The Surprising Effectiveness of Test-Time Training for Abstract Reasoning

We investigate the effectiveness of test-time training (TTT)—updating model parameters temporarily during inference using a loss derived from input data—as a mechanism for improving models’ reasoning capabilities, using the Abstraction and Reasoning Corpus (ARC) as a benchmark. Through systematic experimentation, we identify three crucial components for successful TTT: (1) initial finetuning on similar tasks (2) auxiliary task format and augmentations (3) per-instance training. TTT significantly improves performance on ARC tasks, achieving up to 6× improvement in accuracy compared to base fine-tuned models; applying TTT to an 8B-parameter language model, we achieve 53% accuracy on the ARC’s public validation set, improving the state-of-the-art by nearly 25% for public and purely neural approaches. By ensembling our method with recent program generation approaches, we get SoTA public validation accuracy of 61.9%, matching the average human score.

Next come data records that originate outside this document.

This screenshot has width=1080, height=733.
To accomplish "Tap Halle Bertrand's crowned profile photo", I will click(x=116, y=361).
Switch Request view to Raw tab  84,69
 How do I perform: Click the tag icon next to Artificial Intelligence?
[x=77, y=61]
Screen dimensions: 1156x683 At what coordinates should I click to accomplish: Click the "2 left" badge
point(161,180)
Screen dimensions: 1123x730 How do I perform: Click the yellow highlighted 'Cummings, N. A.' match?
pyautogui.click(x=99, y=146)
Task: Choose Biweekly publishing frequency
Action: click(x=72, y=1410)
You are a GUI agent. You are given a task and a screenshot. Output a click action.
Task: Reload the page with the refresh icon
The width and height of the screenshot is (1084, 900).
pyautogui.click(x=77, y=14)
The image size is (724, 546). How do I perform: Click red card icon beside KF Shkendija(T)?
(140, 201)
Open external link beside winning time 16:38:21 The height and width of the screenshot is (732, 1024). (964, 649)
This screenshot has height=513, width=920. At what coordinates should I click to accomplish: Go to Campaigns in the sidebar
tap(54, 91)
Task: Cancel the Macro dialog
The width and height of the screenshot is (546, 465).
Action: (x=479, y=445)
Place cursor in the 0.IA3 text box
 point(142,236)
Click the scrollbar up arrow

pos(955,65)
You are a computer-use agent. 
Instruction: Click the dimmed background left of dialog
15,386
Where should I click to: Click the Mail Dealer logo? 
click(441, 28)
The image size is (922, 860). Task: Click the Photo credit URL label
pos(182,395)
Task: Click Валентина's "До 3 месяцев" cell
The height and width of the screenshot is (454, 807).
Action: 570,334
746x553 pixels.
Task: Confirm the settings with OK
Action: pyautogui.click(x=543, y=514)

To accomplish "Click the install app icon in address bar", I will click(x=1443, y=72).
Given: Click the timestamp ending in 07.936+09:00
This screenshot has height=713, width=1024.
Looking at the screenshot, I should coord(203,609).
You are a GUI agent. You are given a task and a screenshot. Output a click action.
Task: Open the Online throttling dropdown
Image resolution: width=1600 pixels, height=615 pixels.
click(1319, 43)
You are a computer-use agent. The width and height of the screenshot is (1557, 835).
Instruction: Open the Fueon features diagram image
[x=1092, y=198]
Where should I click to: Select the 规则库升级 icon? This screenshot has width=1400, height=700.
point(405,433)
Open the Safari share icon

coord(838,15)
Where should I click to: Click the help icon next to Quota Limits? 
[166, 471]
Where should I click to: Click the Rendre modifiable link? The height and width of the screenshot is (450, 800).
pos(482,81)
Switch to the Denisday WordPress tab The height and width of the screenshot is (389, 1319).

One scaling strategy that has gained recent attention is test-time training (TTT), in which models are updated through explicit gradient steps based on test-time inputs (Krause et al., 2018; 2019). This method differs from standard fine-tuning as it operates in an extremely low-data regime—typically via an unsupervised objective on a single input, or a supervised objective applied to one or two in-context labeled examples. Modern versions of this approach was proposed for vision models by Sun et al. (2020), and also applied to sequence models by Gandelsman et al. (2022). The design space for TTT approaches is large, and there is currently a limited understanding of which design choices are most effective for LMs (and specifically for novel-task learning). In this paper, we systematically study the impact of various TTT design choices, as well as its interaction with pre-training and sampling schemes.